## Problem to solve
Only the lines from the one containing "Where should I" through the end of the data below are to be repeated, exactly as given, without pictures.

## Task input

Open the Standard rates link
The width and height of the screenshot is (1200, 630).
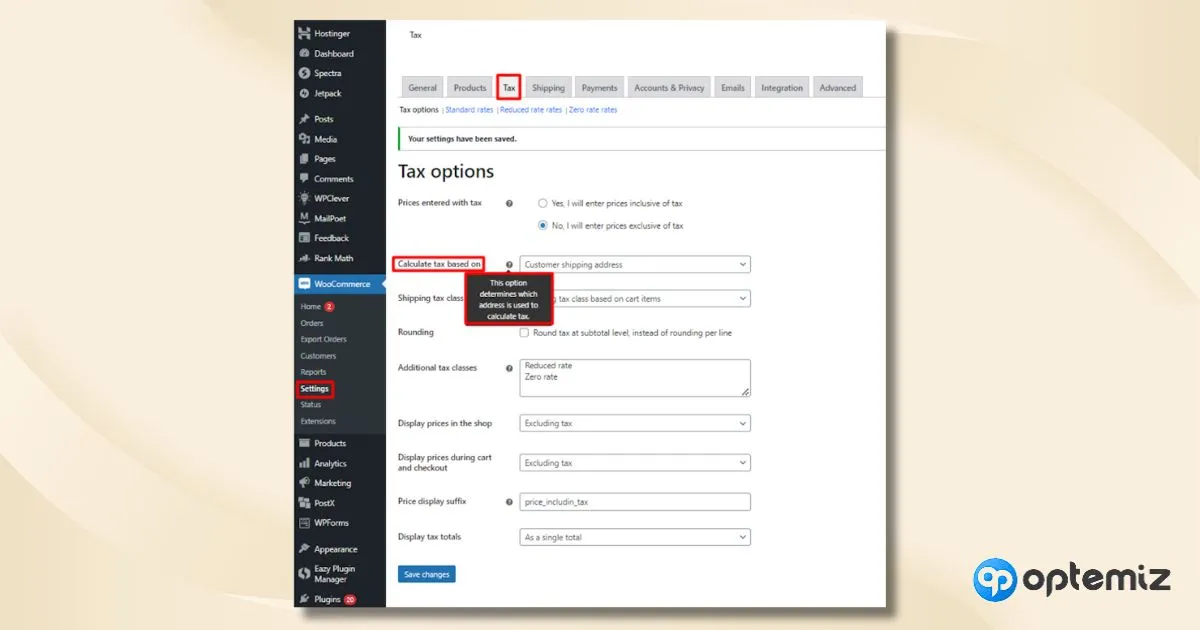coord(469,110)
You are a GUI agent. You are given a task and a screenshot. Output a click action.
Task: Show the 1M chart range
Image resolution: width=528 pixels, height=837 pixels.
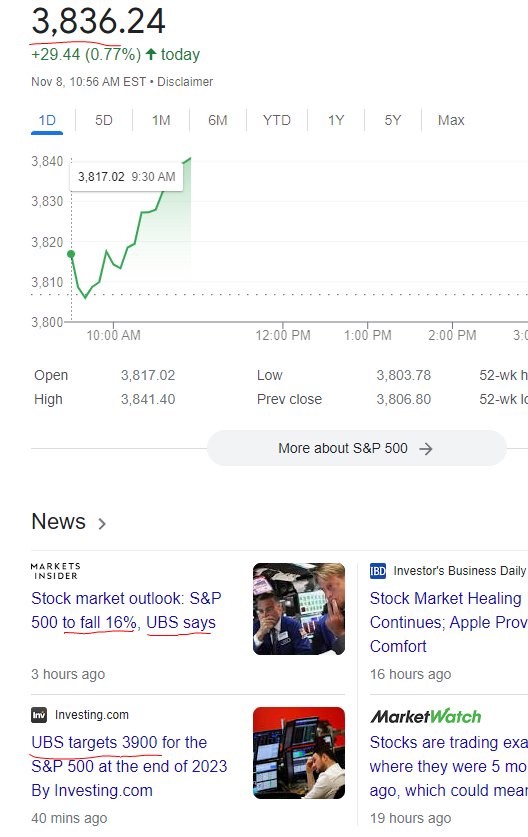click(161, 120)
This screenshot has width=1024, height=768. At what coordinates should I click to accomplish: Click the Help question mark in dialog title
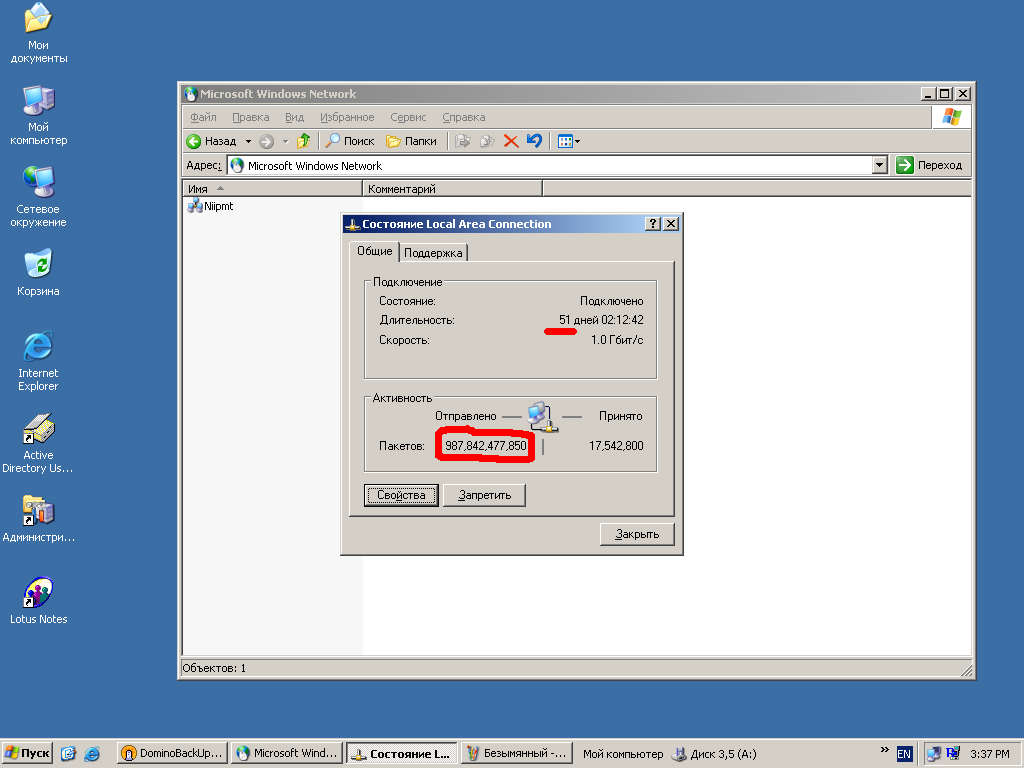(653, 224)
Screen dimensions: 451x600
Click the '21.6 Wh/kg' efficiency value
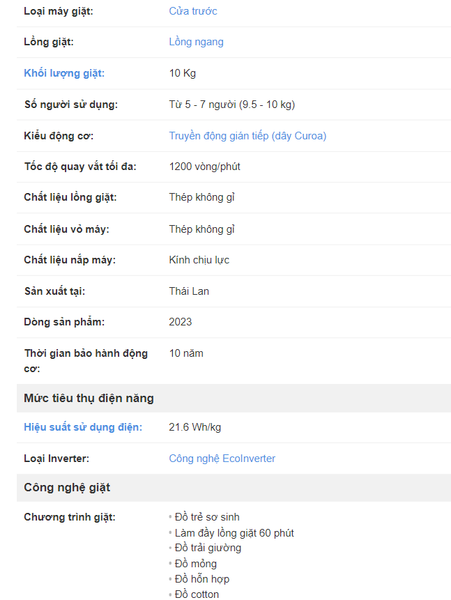tap(195, 427)
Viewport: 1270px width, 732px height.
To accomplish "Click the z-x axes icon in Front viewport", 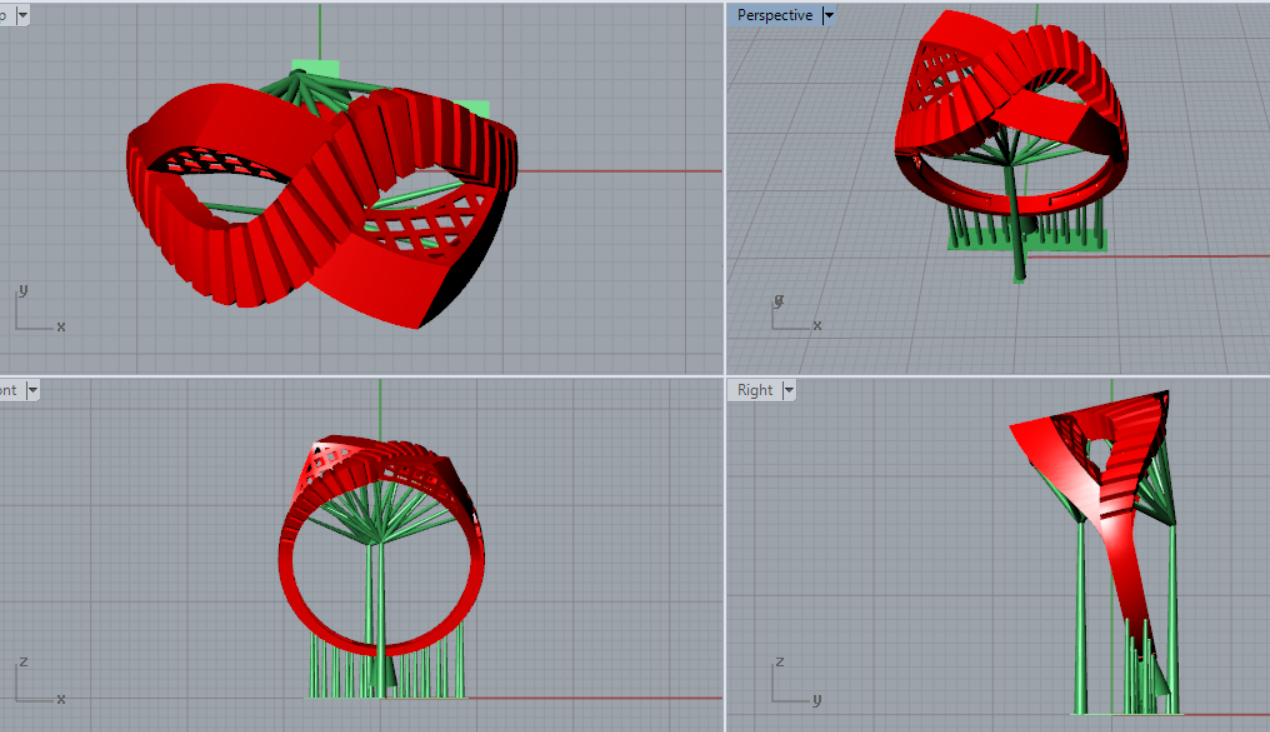I will click(38, 683).
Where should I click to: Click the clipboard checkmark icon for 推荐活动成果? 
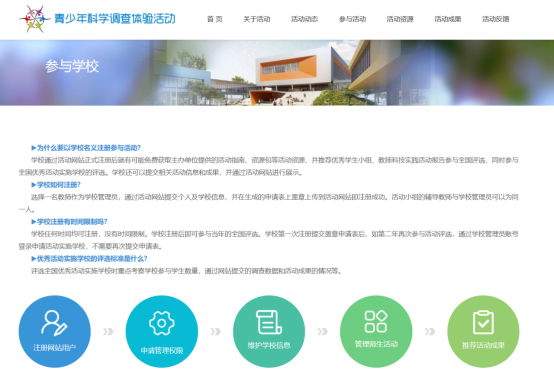click(483, 322)
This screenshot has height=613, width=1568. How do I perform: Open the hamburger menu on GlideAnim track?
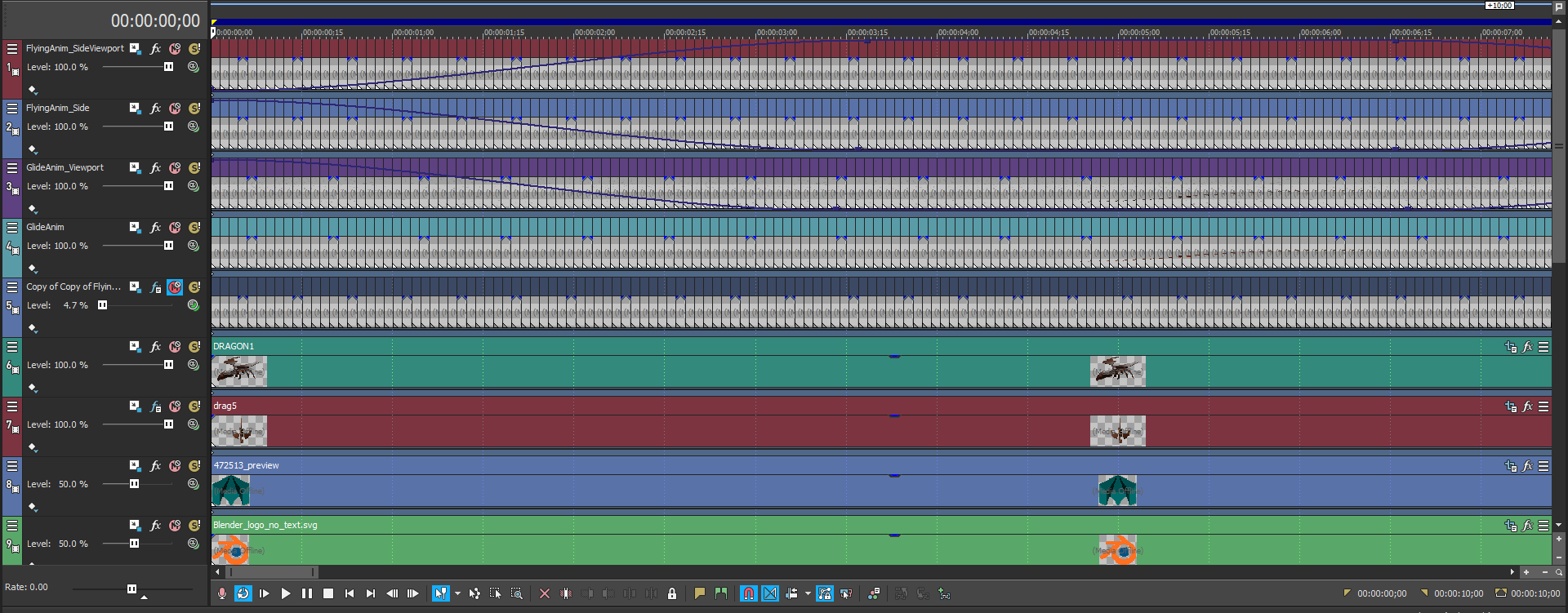click(x=12, y=228)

## The answer
Where should I click to: Click the clipboard checkmark icon for 推荐活动成果? 
click(483, 322)
This screenshot has height=613, width=1568. How do I perform: Open the hamburger menu on GlideAnim track?
click(x=12, y=228)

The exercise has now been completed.